Stored data
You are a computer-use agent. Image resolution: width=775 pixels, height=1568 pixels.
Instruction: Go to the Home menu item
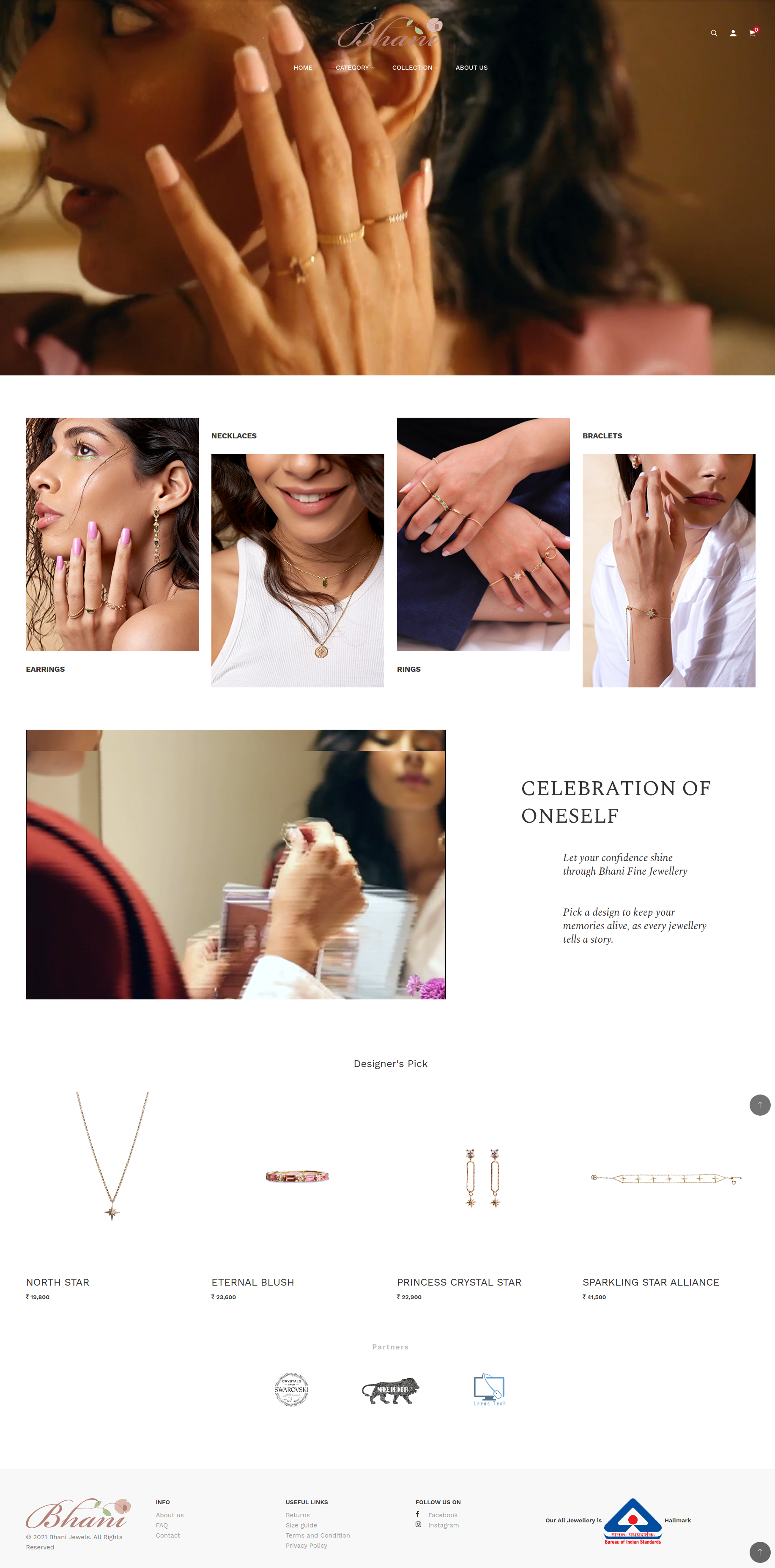(x=303, y=68)

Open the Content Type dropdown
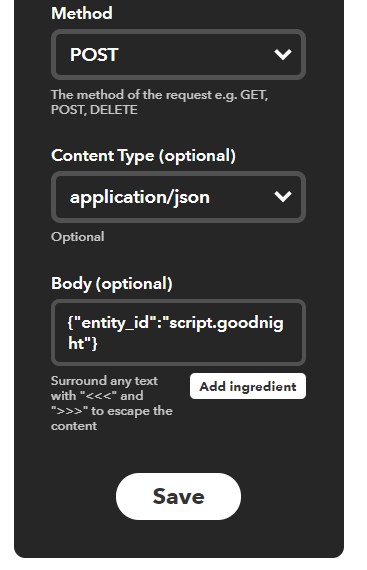(178, 197)
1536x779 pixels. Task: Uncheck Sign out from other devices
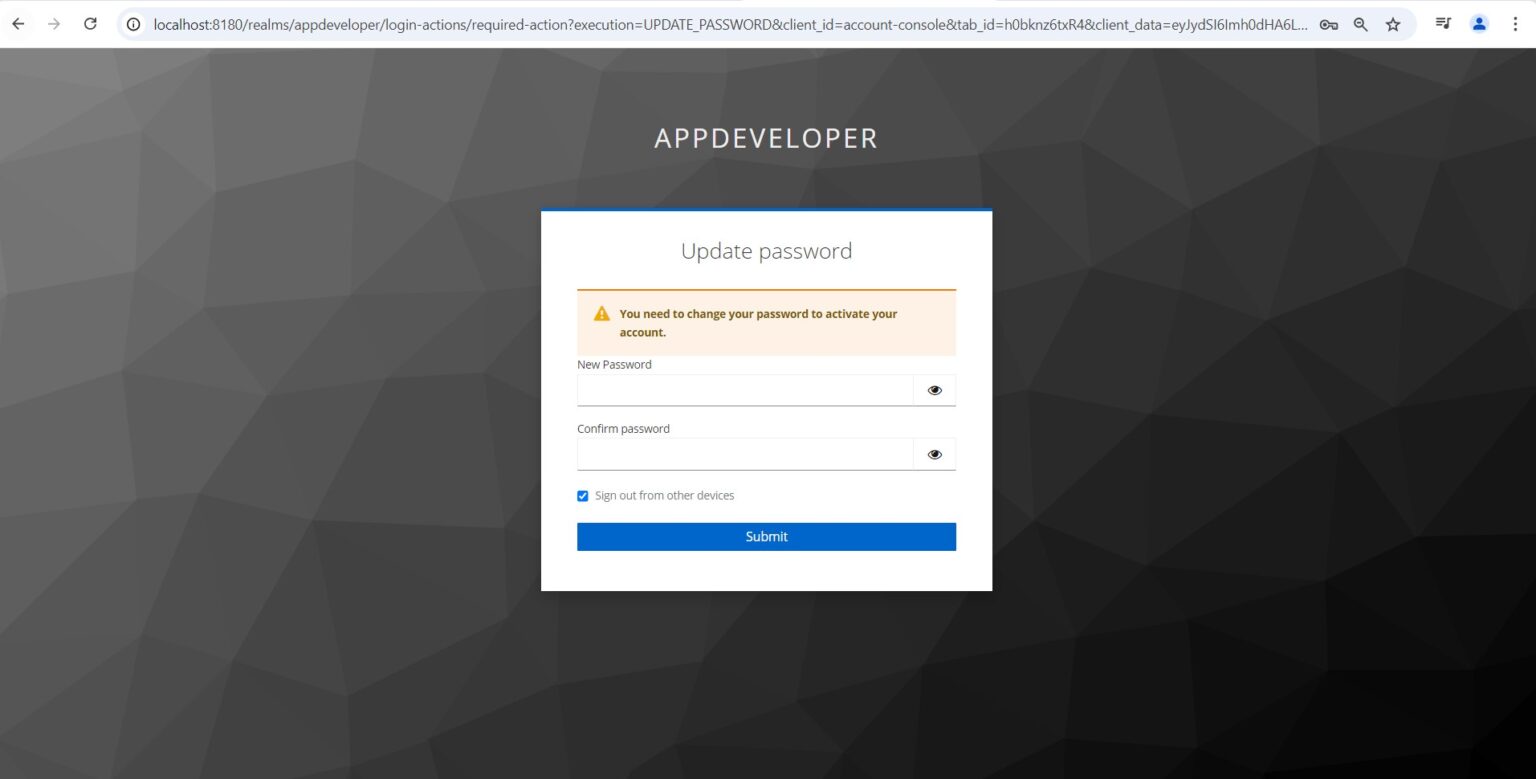(x=583, y=495)
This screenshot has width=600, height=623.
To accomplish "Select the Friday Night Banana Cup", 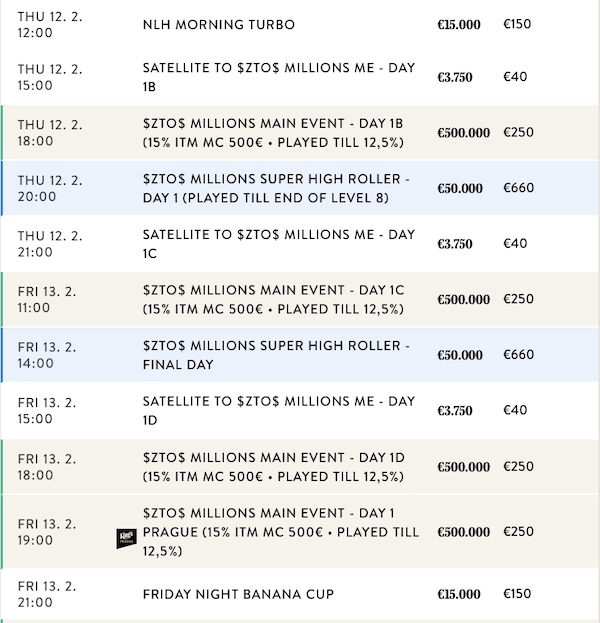I will [x=238, y=594].
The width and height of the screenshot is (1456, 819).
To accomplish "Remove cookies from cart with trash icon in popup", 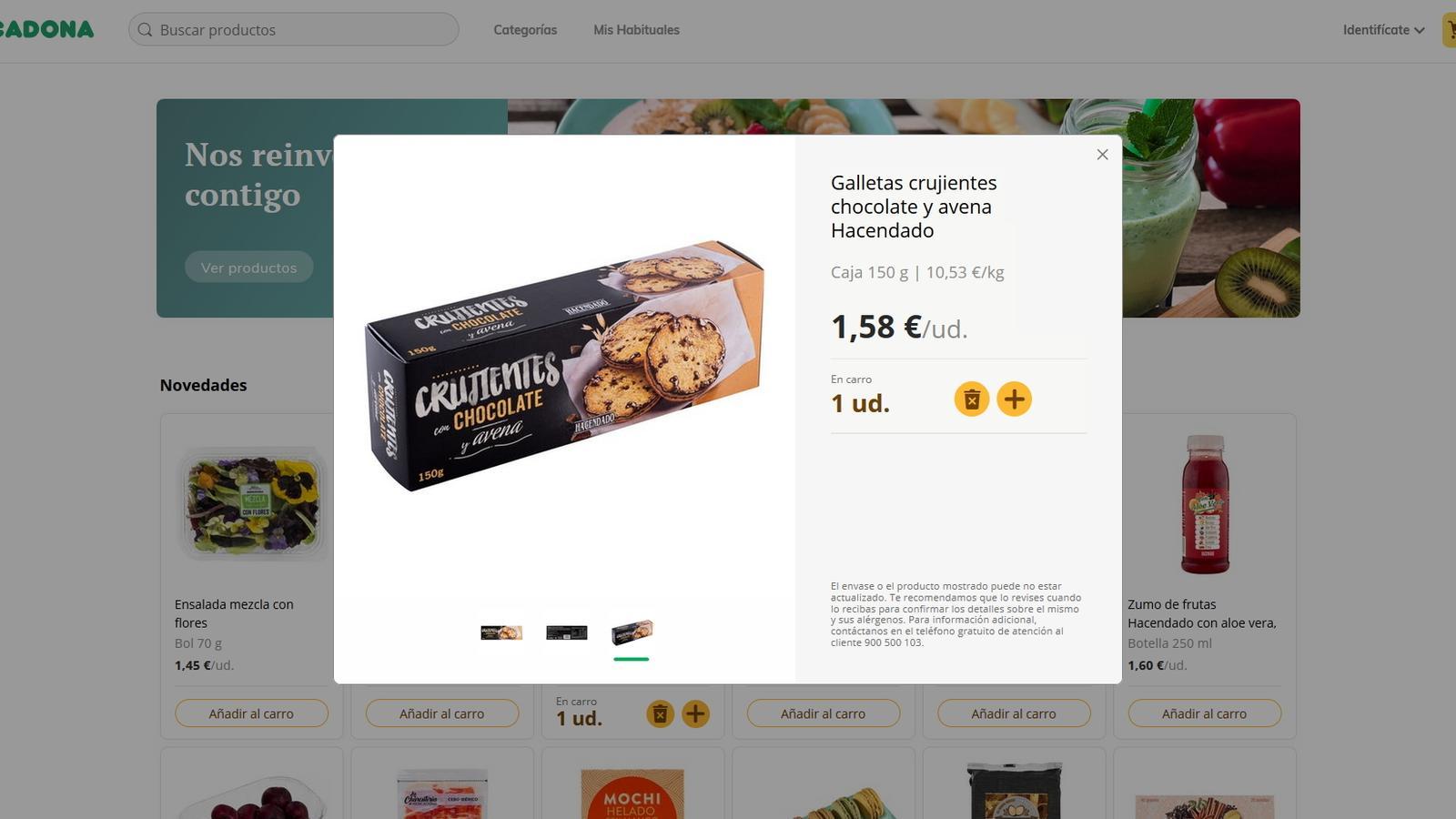I will click(972, 399).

__Problem__:
Your answer should be only the number of lines in the entries above that hold the string "height".

__Exercise response__:
3